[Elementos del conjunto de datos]
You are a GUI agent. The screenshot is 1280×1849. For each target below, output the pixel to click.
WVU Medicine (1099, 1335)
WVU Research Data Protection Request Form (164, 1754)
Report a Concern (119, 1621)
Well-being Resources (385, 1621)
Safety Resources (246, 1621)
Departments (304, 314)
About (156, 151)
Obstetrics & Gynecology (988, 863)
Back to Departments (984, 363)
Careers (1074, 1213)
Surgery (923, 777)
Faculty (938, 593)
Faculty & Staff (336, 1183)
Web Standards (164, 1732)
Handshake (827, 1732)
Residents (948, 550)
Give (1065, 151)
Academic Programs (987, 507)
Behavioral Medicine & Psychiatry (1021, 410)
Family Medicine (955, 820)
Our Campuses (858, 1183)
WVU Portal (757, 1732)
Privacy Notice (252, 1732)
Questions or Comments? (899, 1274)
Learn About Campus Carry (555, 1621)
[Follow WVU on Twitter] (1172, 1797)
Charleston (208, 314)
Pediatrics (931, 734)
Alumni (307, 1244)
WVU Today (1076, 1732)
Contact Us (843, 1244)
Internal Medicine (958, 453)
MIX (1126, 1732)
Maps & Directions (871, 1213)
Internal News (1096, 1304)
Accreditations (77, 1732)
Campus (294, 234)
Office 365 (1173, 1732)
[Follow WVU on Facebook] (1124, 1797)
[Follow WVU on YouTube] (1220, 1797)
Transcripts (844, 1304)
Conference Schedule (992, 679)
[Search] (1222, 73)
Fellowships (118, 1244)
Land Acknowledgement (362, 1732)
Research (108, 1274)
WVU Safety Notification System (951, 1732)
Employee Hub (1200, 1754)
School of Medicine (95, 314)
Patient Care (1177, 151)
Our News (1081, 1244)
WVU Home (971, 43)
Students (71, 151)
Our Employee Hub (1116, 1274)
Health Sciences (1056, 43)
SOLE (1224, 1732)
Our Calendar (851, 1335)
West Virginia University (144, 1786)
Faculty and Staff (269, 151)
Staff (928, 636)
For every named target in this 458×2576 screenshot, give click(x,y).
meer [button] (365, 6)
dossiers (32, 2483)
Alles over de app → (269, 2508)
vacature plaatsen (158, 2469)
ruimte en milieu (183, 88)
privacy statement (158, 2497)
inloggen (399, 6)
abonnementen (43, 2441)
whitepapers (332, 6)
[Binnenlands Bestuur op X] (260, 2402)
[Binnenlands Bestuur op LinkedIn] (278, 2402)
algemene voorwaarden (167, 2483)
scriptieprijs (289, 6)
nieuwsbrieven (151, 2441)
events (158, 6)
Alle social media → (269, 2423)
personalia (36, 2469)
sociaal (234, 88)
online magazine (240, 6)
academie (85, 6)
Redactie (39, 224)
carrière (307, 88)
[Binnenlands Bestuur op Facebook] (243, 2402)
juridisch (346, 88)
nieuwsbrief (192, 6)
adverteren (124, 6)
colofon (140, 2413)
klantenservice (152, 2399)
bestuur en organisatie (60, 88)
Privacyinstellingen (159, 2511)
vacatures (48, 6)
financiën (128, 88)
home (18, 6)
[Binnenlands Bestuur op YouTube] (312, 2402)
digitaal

*Qué elaborar:* Presente como una lista JSON de cadenas, una por cada línea y omitiendo las líneas en blanco, todo el listado desde la línea que contiene "[Binnenlands Bestuur op X] (260, 2402)" hasta el final, incluidos ambos extremos.

*Solución de tarea:*
[
  "[Binnenlands Bestuur op X] (260, 2402)",
  "[Binnenlands Bestuur op LinkedIn] (278, 2402)",
  "algemene voorwaarden (167, 2483)",
  "scriptieprijs (289, 6)",
  "nieuwsbrieven (151, 2441)",
  "events (158, 6)",
  "Alle social media → (269, 2423)",
  "personalia (36, 2469)",
  "sociaal (234, 88)",
  "online magazine (240, 6)",
  "academie (85, 6)",
  "Redactie (39, 224)",
  "carrière (307, 88)",
  "[Binnenlands Bestuur op Facebook] (243, 2402)",
  "juridisch (346, 88)",
  "nieuwsbrief (192, 6)",
  "adverteren (124, 6)",
  "colofon (140, 2413)",
  "klantenservice (152, 2399)",
  "bestuur en organisatie (60, 88)",
  "Privacyinstellingen (159, 2511)",
  "vacatures (48, 6)",
  "financiën (128, 88)",
  "home (18, 6)",
  "[Binnenlands Bestuur op YouTube] (312, 2402)",
  "digitaal"
]